O Golpe

O Golpe







No dia do golpe, alguém vai para a UTI, outro alguém vai tocar piano pro delegado. As meninas vão vestir vermelho e um funcionário safado gritará até os estourar os pulmões: Lula, você é meu ídolo. Aquela matrona descolada, dita esquerdopata, desfila na Globo, a voz rouca de tanta blasfêmia irá dizer que não existe bolivarianismo. Que isso é babaquice de gente ignorante. Vão subir a rampa de joelhos, de mãos dadas. Vão cantar o hino de Cuba, lá não existem zelites, apenas a ditadura mais longa que se tem notícia com um lastro de cadáveres superior aos moribundos de Napoleão que, quando acusado pelo rei da Itália de guerrear pelo dinheiro, forneceu a seguinte resposta: cada um luta pelo que não tem.

Pelo que lutam os golpistas? São contra os ricos. Deus te livre de ter um carrinho meia boca, uma casinha na praia, uma tenda de comércio. Uma ambição. Detestam empreendimentos, negócios, responsabilidades, folhas de pagamento, lanchas, carros, motocicletas, shoppings, consumo, filme americano, sapatos engraxados e guardanapos de linho, tecnologia, eletrônicos, roupas de grife, se vestem de monges, os golpistas, os adoradores de Che, todos sem exceção vivem em galpões redigindo diatribes, cultuando pelos faciais, comendo lentilhas em terrinas e esperando um alô de seu mentor, outro asceta que fez voto de pobreza e vive num hotel 7 estrelas falando em 7 telefones ao mesmo tempo. Estaria fazendo o que, esse astro? Elaborando a cura do H1N1, decerto. Ou esfolando a mente para encontrar uma saída para o déficit público.

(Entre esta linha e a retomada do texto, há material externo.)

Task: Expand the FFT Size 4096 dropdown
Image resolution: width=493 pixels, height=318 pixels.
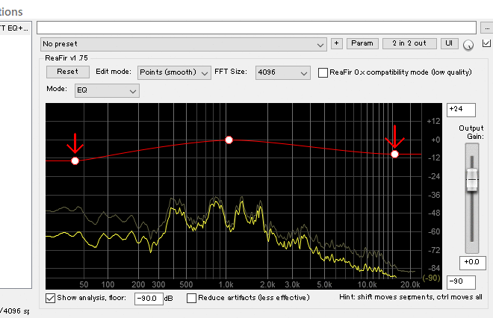Action: tap(282, 72)
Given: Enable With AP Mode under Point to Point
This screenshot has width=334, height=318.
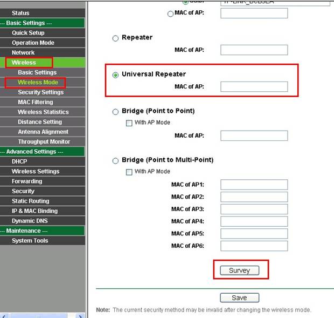Looking at the screenshot, I should [129, 123].
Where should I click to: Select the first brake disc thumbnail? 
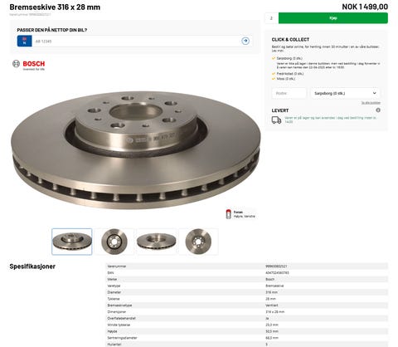[72, 242]
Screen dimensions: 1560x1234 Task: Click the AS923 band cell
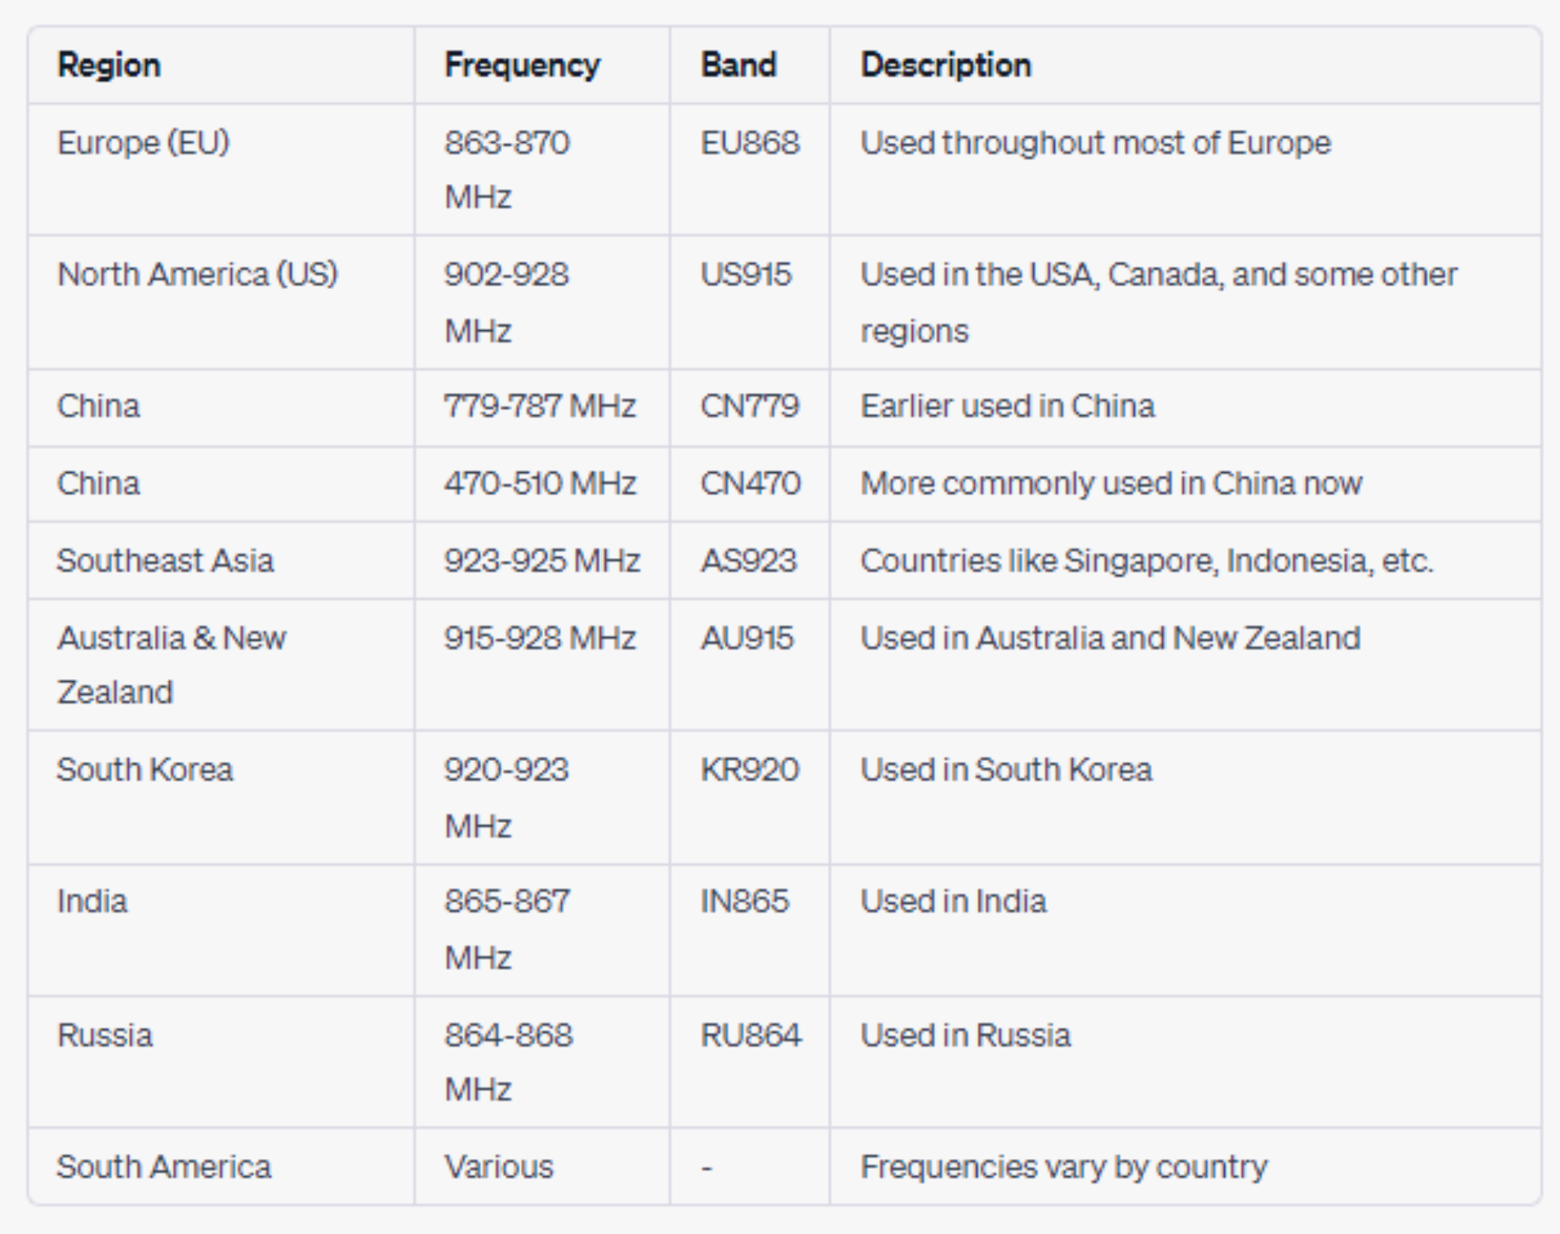pyautogui.click(x=749, y=560)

No dia do golpe personagem e trama vão se tornar o ovo e a galinha. Aristóteles deu a esse imbróglio uma solução radical. Ele disse: trama é personagem. Esqueça o que perambula pela cabeça dos homens. Julgue-os por suas ações.

Que ações tem os golpistas? Destruir criteriosamente o que é bom, o que é belo, produtivo, instrutivo, histórico, familiar, higiênico, multidimensional, policultural, organizacional, meritório, honrado, asseado, qual o que, urram eles, vamos afundar uma nação inteira com uma cacetada certeira pois nossa visão conhece apenas Che, Cuba, e talvez a Venezuela. Talvez. Nenhum deles mora lá.

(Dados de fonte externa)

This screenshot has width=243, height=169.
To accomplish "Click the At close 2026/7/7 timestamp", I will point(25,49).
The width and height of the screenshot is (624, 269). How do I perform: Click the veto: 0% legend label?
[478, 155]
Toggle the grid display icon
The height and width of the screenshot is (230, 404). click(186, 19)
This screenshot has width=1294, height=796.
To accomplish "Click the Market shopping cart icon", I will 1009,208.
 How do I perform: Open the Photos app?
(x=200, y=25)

No dia do golpe você pensa que terá forças, que terá com quem contar, e os golpistas, esses canalhas disfarçados de gente que até poesia rota ensejam em sítios de literatura com suas bandeirolas de duas faces - uma faz apologia a uma floresta de eucaliptos, só eucaliptos, não pode ter nenhuma outra árvore. A outra face assassina. E em reuniões secretas aplaudem de pé os assassinatos cometidos.

"A verdade e a sinceridade tem certo brilho natural impossível de ser
falsificado, são como a chama e o fogo, não podem ser pintados". Reflexão de um dos autores da mais longa democracia registrada pela história moderna.

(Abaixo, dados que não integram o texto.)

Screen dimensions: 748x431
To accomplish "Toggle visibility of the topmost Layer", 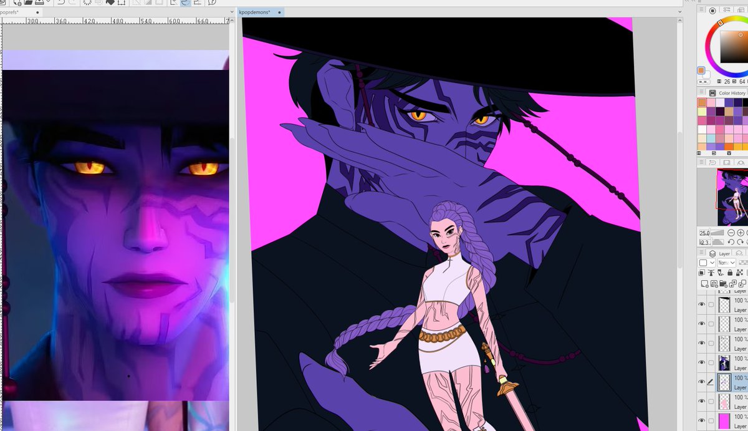I will [700, 304].
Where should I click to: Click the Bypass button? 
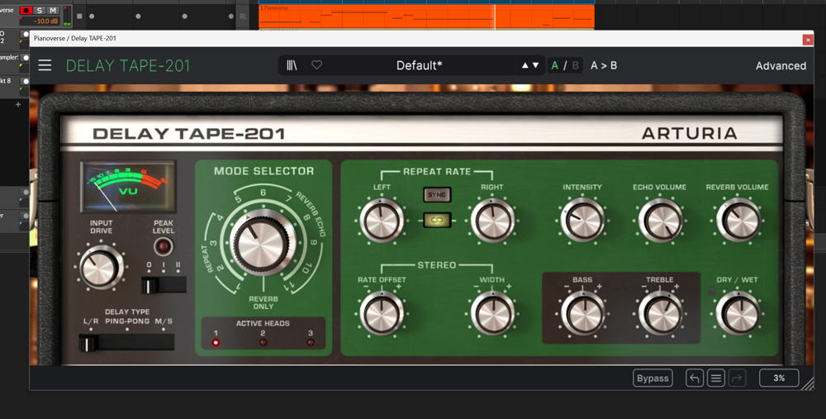(653, 379)
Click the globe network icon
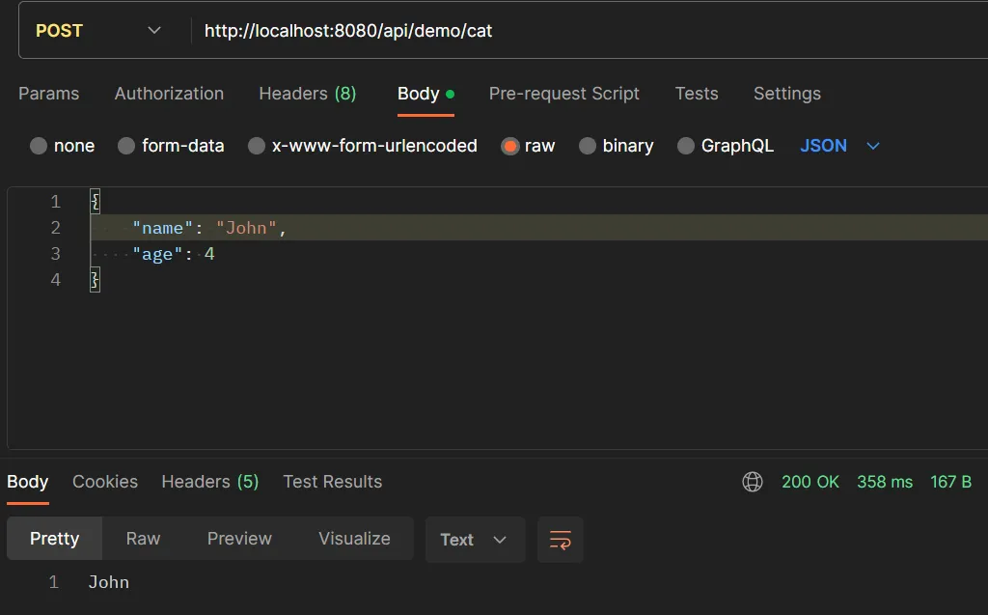Image resolution: width=988 pixels, height=615 pixels. 753,482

Pessoas cometem erros, isso é fato. Todas elas. Que dure um mês ou um ano, que seja. Mas 15, 20, 30 anos de duração, já não se trata de erro.

O Brasil luta contra esse golpe há mais tempo do que seria presumível conceber. É como uma espécie de vício fatal.

O perfil dos golpistas é linear como um pântano - pedófilos travestidos de doutrinadores, estupradores de mentes, amantes da miséria alheia, necessitam dela feito vampiros, devotos da revolta, promotores da inveja, sacerdotes da morte. Nada prospera com eles. Haja visto.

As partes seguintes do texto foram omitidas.